This simulation is written in Java. We took this decision as it is an Object-Oriented language and we thought that it would be perfect to model the algorithm. Indeed, using this fact, we can model the ROB, Reservation Station, Load Buffer, Memory, Register File and the Instruction Queue all as Objects. This simplifies greatly the design of the algorithm.

The entry point of our program is obviously the Main class. You can find there a timer. This timer represents our Clock Cycles for the simulation. Every specified interval of time, this clock cycle is incremented by 1 and an interface function called “didUpdate()” is called. This last represents “always @ (posedge clk)” in Verilog and is implemented by the Controller class. This is where all the Tomasulo’s Algorithm lives. The algorithm begins by first of all, at each cycle fetching 2 instructions at a time from the Instruction Queue by first checking if both the ROB & the Reservation Stations have empty slots, then if this is true, it issues the 2 fetched instructions to them. After this is done, we execute the 2 instructions at the next CC. And while the ROB is not empty, we try to commit if the instruction on its turn is ready to commit. We finally predict the next PC: If the branch offset is positive we predict that it is not taken and If it is negative we predict that it is negative (based on the usual behavior of a branch instruction). If a misprediction occurred, at the next CC, we flush and search for the instruction to be fetched (by either dequeuing if the instruction has not been executed or by enqueuing the instructions again until we find the matching PC). Finally, if the ROB and the Instruction Queue are empty, we stop the Timer and send the ROB and RS as a response to the website to be viewed.

> Data
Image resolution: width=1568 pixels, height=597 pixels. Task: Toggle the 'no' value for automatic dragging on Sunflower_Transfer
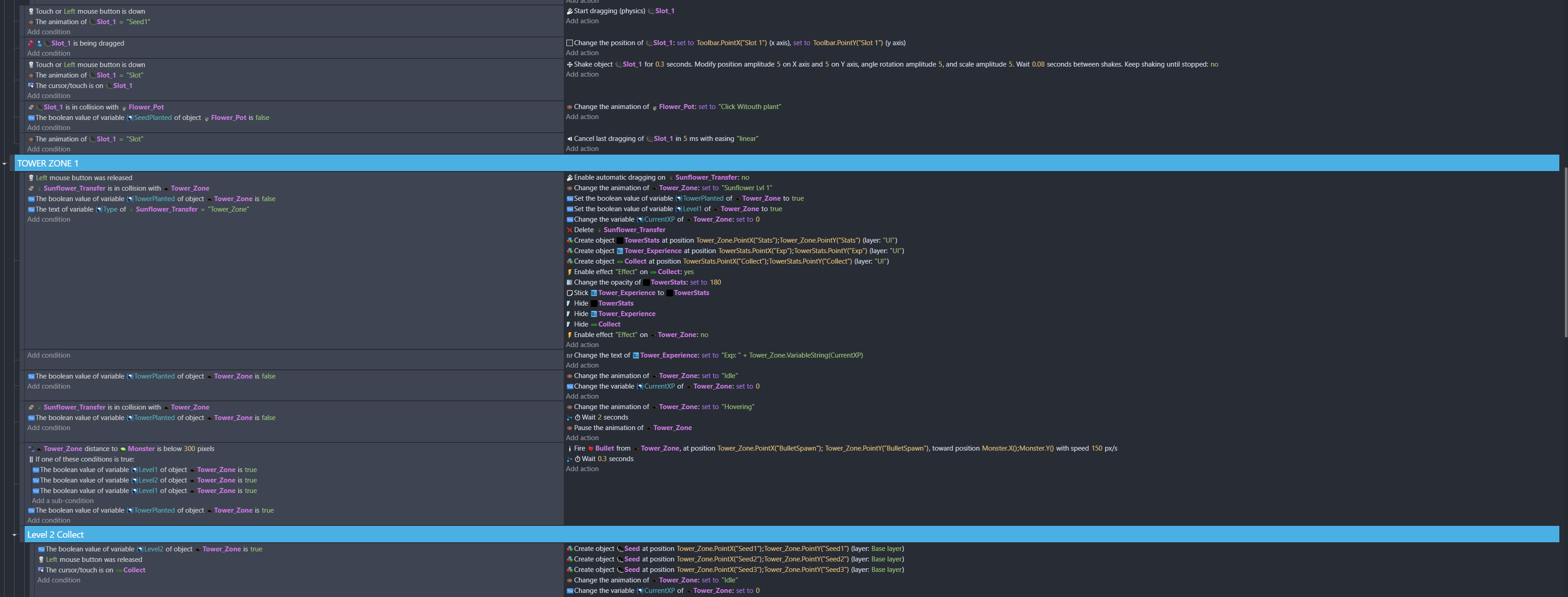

> Set of tasks
(A) List every component that the text on the Tomasulo simulation says is modeled as an object.
(B) According to the text on the Tomasulo simulation, which class implements the function "didUpdate()"?
(C) Transcribe the passage of the text on the Tomasulo simulation starting at "This simulation is" and ending at "of the algorithm.".

> Exercise responses
(A) ROB, Reservation Station, Load Buffer, Memory, Register File, Instruction Queue

(B) The Controller class.

(C)
This simulation is written in Java. We took this decision as it is an Object-Oriented language and we thought that it would be perfect to model the algorithm. Indeed, using this fact, we can model the ROB, Reservation Station, Load Buffer, Memory, Register File and the Instruction Queue all as Objects. This simplifies greatly the design of the algorithm.